La magie a encore opéré
Dimanche matin repos à la maison ? Quelle question ! Pas dans la capitale avec le Schneider Electric Marathon de Paris ! Ils sont exactement 58 853 (33% de femmes) à avoir troqué la grasse matinée pour un départ matinal sur les Champs-Élysées afin de vivre un moment de gloire. Il faut dire que le rendez-vous running le plus important de l'Hexagone ne manque pas de charme et de singularité à travers cette capacité à réunir, sur un même site et au cours d’une même matinée, le coureur du dimanche et le médaillé international. Derrière les champions à la foulée féline, chaque coureur a l’occasion de visiter « la plus belle ville du monde » via une excursion unique en son genre sur les artères et les places les plus prestigieuses de la capitale, de la majestueuse avenue des Champs-Élysées jusqu’au bois de Vincennes, en passant par l’Arc de Triomphe, l’Opéra Garnier, la cathédrale Notre-Dame ou encore la Tour Eiffel. Et ainsi retrouver ou rejoindre la grande famille des « finishers ».
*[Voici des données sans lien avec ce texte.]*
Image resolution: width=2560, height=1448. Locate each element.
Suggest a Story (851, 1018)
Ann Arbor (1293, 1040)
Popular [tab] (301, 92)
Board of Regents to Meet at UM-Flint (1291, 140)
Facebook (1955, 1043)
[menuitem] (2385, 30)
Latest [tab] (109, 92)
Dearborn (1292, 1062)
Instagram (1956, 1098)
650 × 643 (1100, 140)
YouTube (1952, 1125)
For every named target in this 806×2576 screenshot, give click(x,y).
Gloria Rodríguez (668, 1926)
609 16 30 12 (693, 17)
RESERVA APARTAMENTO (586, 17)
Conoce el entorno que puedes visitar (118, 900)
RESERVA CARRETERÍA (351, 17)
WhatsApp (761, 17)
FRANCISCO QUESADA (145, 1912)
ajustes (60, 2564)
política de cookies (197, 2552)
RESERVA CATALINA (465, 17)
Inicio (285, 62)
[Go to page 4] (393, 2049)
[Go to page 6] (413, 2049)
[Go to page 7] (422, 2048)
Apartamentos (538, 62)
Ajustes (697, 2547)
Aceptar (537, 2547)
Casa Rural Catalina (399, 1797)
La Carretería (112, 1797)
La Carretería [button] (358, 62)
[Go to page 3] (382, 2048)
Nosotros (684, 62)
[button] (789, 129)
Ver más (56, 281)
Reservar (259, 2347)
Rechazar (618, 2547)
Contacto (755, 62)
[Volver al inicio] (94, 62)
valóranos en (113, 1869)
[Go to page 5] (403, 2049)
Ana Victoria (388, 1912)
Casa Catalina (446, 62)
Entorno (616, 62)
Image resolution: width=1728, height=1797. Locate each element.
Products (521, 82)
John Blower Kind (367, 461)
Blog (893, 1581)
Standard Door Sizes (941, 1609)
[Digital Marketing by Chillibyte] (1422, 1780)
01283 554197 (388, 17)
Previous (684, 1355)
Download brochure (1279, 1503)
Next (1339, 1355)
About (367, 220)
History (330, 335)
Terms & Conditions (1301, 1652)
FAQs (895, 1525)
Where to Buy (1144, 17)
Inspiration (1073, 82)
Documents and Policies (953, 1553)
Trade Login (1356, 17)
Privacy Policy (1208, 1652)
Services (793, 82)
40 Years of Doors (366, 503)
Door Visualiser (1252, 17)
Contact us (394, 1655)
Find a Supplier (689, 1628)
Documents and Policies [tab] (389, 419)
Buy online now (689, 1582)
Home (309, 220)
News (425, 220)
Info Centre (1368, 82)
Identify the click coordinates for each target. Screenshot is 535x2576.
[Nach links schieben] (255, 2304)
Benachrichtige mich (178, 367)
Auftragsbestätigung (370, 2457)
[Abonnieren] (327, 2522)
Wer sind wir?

La Ville Lumière s'est parée de pancartes, de cris d'amour, de chants et de tambours. Chaque kilomètre était une histoire. Tout au long du parcours, pas moins de 40 zones ont animé le tracé pour accompagner chaque foulée, participant activement à l'effervescence et à l'atmosphère de la course parisienne. Que l’on soit coureur ou spectateur, l'itinéraire s'est transformé en véritable fête populaire au cœur de la capitale.
Près de 200 000 spectateurs étaient massés tout au long du parcours pour acclamer les coureurs. Deux amis, Mathis Delbarre et Léa Vandenbroucke, attendent un ami à eux, Paul-Lénaïc Pervès : « c’est un ami à nous de Brest et on travaille à Paris, donc c’était l’occasion de le soutenir. On l’a suivi sur plus points du parcours et il avait l’air vraiment content de nous voir à la fin, à la sortie du bois de Boulogne. Il faut être un peu partout à la fois, il faut choisir. On n’a pas le temps de s’arrêter parce qu’il courait vite pour faire moins de 3 heures »
Le Schneider Electric Marathon de Paris, c'est aussi la force d’une famille réunie au bord des rues pour pousser l’un des siens jusqu’à la ligne d’arrivée. Une famille avec les grands-parents, attend leurs deux gendres, Matthieu Langlois et Frédéric Grossot, ainsi qu’un ami de la famille, Sébastien Daumas : « on est sept à les encourager sur trois générations ! On les a vus à seulement 150 m et c’était déjà extra. Les enfants sont contents d’applaudir leur papa, qui a réalisé son temps en 2h46. »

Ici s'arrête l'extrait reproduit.